● Record set
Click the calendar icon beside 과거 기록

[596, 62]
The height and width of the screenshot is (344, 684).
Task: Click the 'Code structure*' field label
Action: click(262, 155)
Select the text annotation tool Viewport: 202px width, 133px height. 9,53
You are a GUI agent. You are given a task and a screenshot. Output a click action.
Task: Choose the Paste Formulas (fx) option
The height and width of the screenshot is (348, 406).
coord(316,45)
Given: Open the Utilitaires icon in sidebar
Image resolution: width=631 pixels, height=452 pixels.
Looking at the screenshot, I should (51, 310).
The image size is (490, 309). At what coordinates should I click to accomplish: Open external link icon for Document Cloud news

● What this task involves
Every line of the listing should be printed again exactly.

● Solved problem
Click the calendar icon beside 과거 기록

[596, 62]
The height and width of the screenshot is (344, 684).
Task: Click the 'Code structure*' field label
Action: click(262, 155)
Select the text annotation tool Viewport: 202px width, 133px height. 9,53
You are a GUI agent. You are given a task and a screenshot. Output a click action.
Task: Choose the Paste Formulas (fx) option
The height and width of the screenshot is (348, 406).
coord(316,45)
Given: Open the Utilitaires icon in sidebar
Image resolution: width=631 pixels, height=452 pixels.
Looking at the screenshot, I should (51, 310).
The image size is (490, 309). At what coordinates should I click to accomplish: Open external link icon for Document Cloud news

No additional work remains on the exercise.